Integrating with Claude Desktop

Add to Claude Desktop configuration:

{
  "mcpServers": {
    "codegraph": {
      "command": "codegraph",
      "args": ["start", "stdio"],
      "env": {
        "CODEGRAPH_CONFIG": "~/.codegraph/config.toml"
      }
    }
  }
}

Restart Claude Desktop to load the MCP server

Integrating with VS Code

Install the MCP extension for VS Code
Add to VS Code settings:

{
  "mcp.servers": {
    "codegraph": {
      "command": "codegraph",
      "args": ["start", "stdio"],
      "rootPath": "${workspaceFolder}"
    }
  }
}

API Integration

import requests
import json

# Connect to HTTP MCP server
base_url = "http://localhost:3000"

# Index a project
response = requests.post(f"{base_url}/index", json={
    "path": "/path/to/project",
    "languages": ["python", "javascript"]
})

# Search code
response = requests.post(f"{base_url}/search", json={
    "query": "async function",
    "limit": 10
})

results = response.json()

Using with CI/CD

# GitHub Actions example
name: CodeGraph Analysis

on: [push, pull_request]

jobs:
  analyze:
    runs-on: ubuntu-latest
    steps:
      - uses: actions/checkout@v2
      
      - name: Install CodeGraph
        run: |
          cargo install codegraph-mcp
      
      - name: Index Codebase
        run: |
          codegraph init --non-interactive
          codegraph index . --languages rust,python
      
      - name: Run Analysis
        run: |
          codegraph stats --index --format json > analysis.json
      
      - name: Upload Results
        uses: actions/upload-artifact@v2
        with:
          name: codegraph-analysis
          path: analysis.json

Troubleshooting

Common Issues and Solutions

Issue: Server fails to start

# Check if port is already in use
lsof -i :3000

# Kill existing process
codegraph stop --force

# Start with different port
codegraph start http --port 3001

Issue: Indexing is slow

# Increase workers
codegraph index . --workers 16

# Exclude unnecessary files
codegraph index . --exclude "**/node_modules/**,**/dist/**"

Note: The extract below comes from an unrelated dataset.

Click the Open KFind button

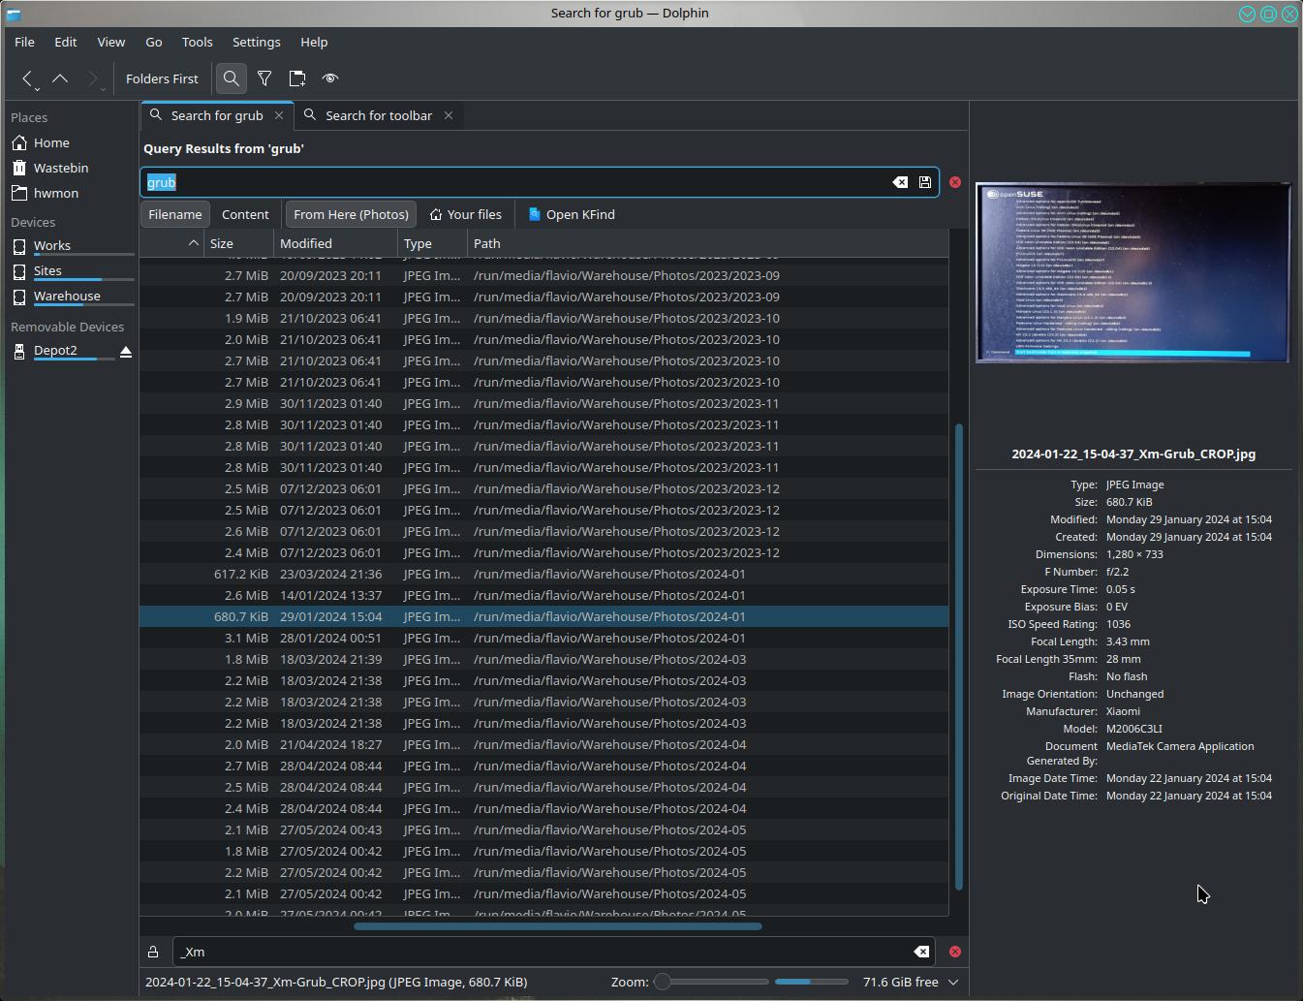click(572, 214)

# Use incremental indexing
codegraph config set indexing.incremental true

Issue: Out of memory during indexing

# Reduce batch size
codegraph config set embedding.batch_size 50

# Limit memory usage
codegraph config set performance.memory_limit_mb 1024

# Use streaming mode
codegraph index . --streaming

Issue: Vector search returns poor results

# Adjust similarity threshold
codegraph search "query" --threshold 0.5

# Re-index with better embeddings
codegraph config set embedding.model openai
codegraph index . --force

# Use different search type
codegraph search "query" --search-type fuzzy

Issue: Hugging Face model fails to download

# Ensure you have internet access and the model name is correct
export CODEGRAPH_LOCAL_MODEL=sentence-transformers/all-MiniLM-L6-v2

# If the model is private, set a HF token (if required by your environment)
export HF_TOKEN=your_hf_access_token

# Clear/inspect cache (default): ~/.cache/huggingface
ls -lah ~/.cache/huggingface

# Note: models must include safetensors weights; PyTorch .bin-only models are not supported by the local loader here

Issue: Local embeddings are slow

# Reduce batch size via config or environment (CPU defaults prioritize stability)
# Consider using a smaller model (e.g., all-MiniLM-L6-v2) or enabling GPU backends.

# For Apple Silicon (Metal) or CUDA, additional wiring can be enabled in config.
# Current default uses CPU; contact maintainers to enable device selectors in your environment.

Debug Mode

Enable debug logging for troubleshooting:

# Set debug log level
export RUST_LOG=debug
codegraph --verbose index .

# Check logs
tail -f ~/.codegraph/logs/codegraph.log

Health Checks

# Check system health
codegraph status --detailed

# Validate configuration
codegraph config validate

# Test database connection
codegraph test db

# Verify embeddings
codegraph test embeddings

🔧 Technical Details

Architecture

The CodeGraph system consists of a CLI interface, a core engine, and an MCP server layer. The core engine includes a parser, a graph store, and a vector search module. The MCP server layer supports STDIO, HTTP, or dual transport modes.

Performance Optimization

Parallel processing and batched embeddings are used to optimize performance for large codebases.
Smart caching is implemented to improve indexing speed.
The system is optimized for multi-language support using Tree-sitter.